自打那天晚上捅破窗户纸,我俩的关系就升温了。
关起门来,空气都是甜的。
他在舞蹈室练新歌的舞,动作又帅又飒,镜子里的他简直在发光。音乐停下,他喘着气走过来,我赶紧递上水杯和毛巾。
他接过毛巾,没擦汗,反而一抬手,用毛巾轻轻盖在我头顶,揉了揉,语气带笑:“发什么呆?被我帅晕了?”
我顶着毛巾,只露出眼睛,闷声反驳:“才没有!我在认真工作!观察你的动作有没有不到位!”
他把毛巾拿开,顺手擦了擦自己额头的汗,然后很自然地把我手里喝了一半的矿泉水拿过去,对着瓶口喝了起来。
我耳朵一热:“那、那瓶我喝过了……”
“嗯?”他停下,看了看瓶子,又看看我,“哦,怪不得这么甜。”
“那是矿泉水!哪来的甜!”我脸更热了,想抢回来。
他手一举高,我够不着。“现在是我的了,”他宣布,又喝了一口,然后凑近我,压低声音,“间接接吻,懂不懂?”
我:“!!!”
他看着我瞬间红透的脸,心满意足地笑了,把剩下的水塞回我手里:“逗你的。走了,去吃饭。”
吃饭也是。以前订餐,严格按照清单。现在订餐,他会凑过来看我手机屏幕:“今天不想吃鸡胸肉了,换个黑椒牛柳试试?……嗯,这个辣子鸡丁看着也不错。”
“清单上说你不能吃太辣……”我犹豫。
“偶尔一次,没关系。”他下巴搁在我肩膀上,像个大型挂件,“再说了,不是有你吗?辣到了你给我买酸奶。”

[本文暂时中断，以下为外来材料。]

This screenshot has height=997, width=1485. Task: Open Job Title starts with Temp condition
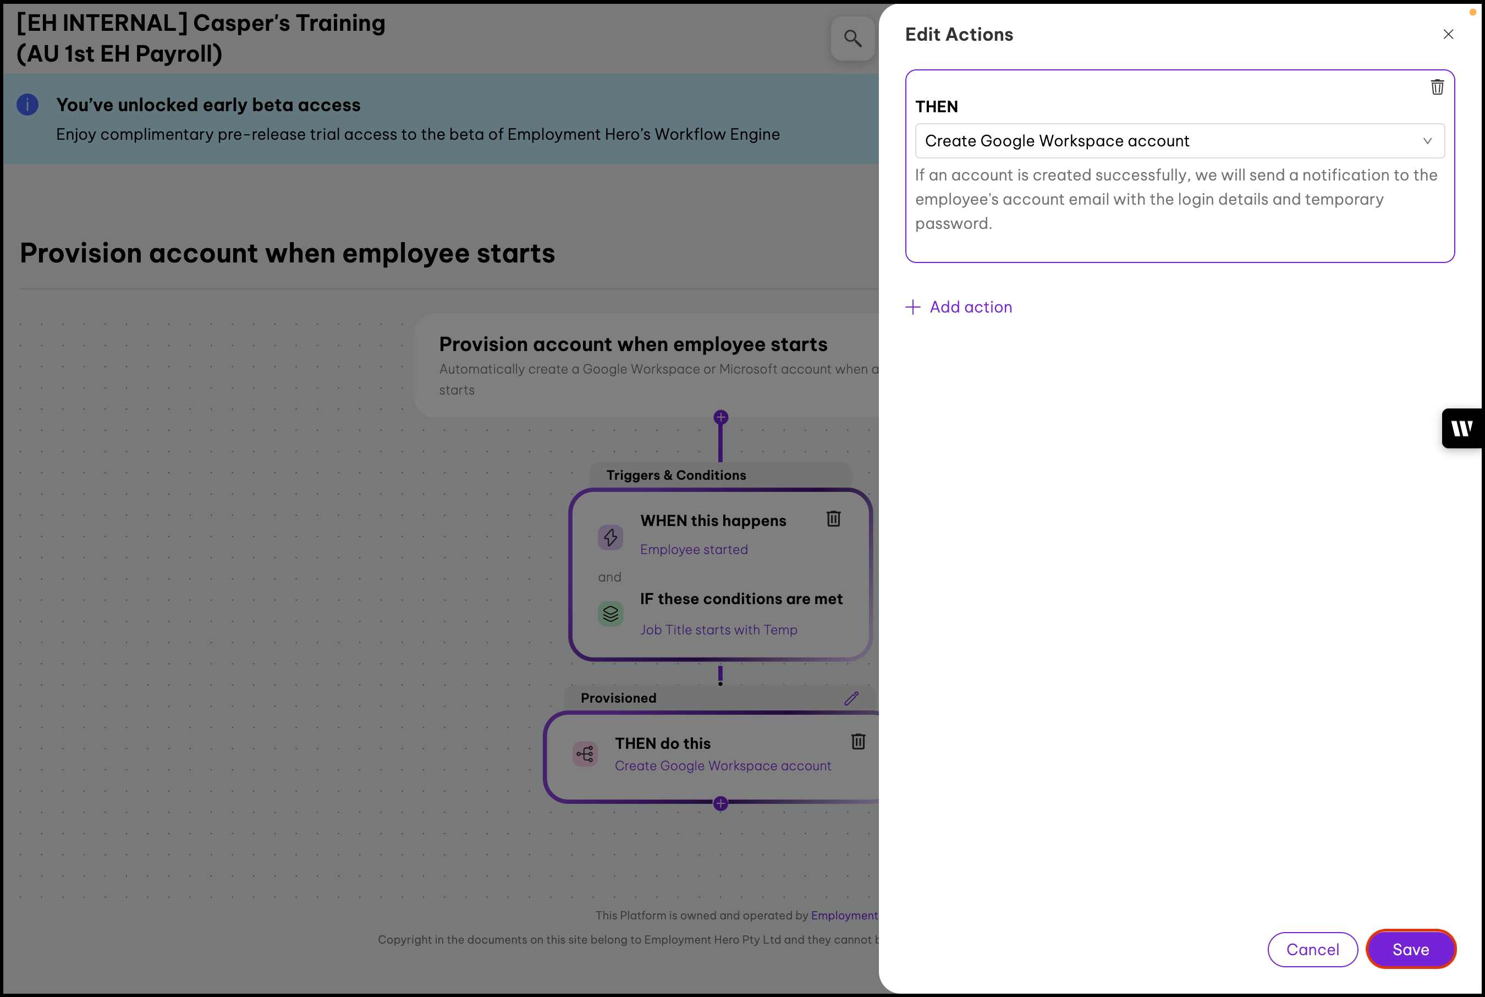pyautogui.click(x=718, y=629)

结果那天他真的被辣子鸡丁辣到了,嘴唇红红的,吸气。我赶紧跑去买了酸奶。他接过去,撕开盖子,舔了一口,然后皱起眉:“不好吃,太甜了。”
“啊?那换一个?”我急了。
“不要。”他把酸奶递到我嘴边,“你尝尝,是不是很甜?”
我狐疑地就着他的手尝了一小口:“还好啊,正常的甜。”
“是吗?”他又就着我喝过的地方,喝了一大口,然后咂咂嘴,“嗯,现在好像没那么甜了。”
我反应过来,气得想捶他,又舍不得。
他工作压力大,或者连续熬夜拍戏,心情会肉眼可见地变差,眉头拧着,话也少。这种时候,我就安安静静地待着,帮他准备好一切需要的东西,不多嘴,也不刻意逗他。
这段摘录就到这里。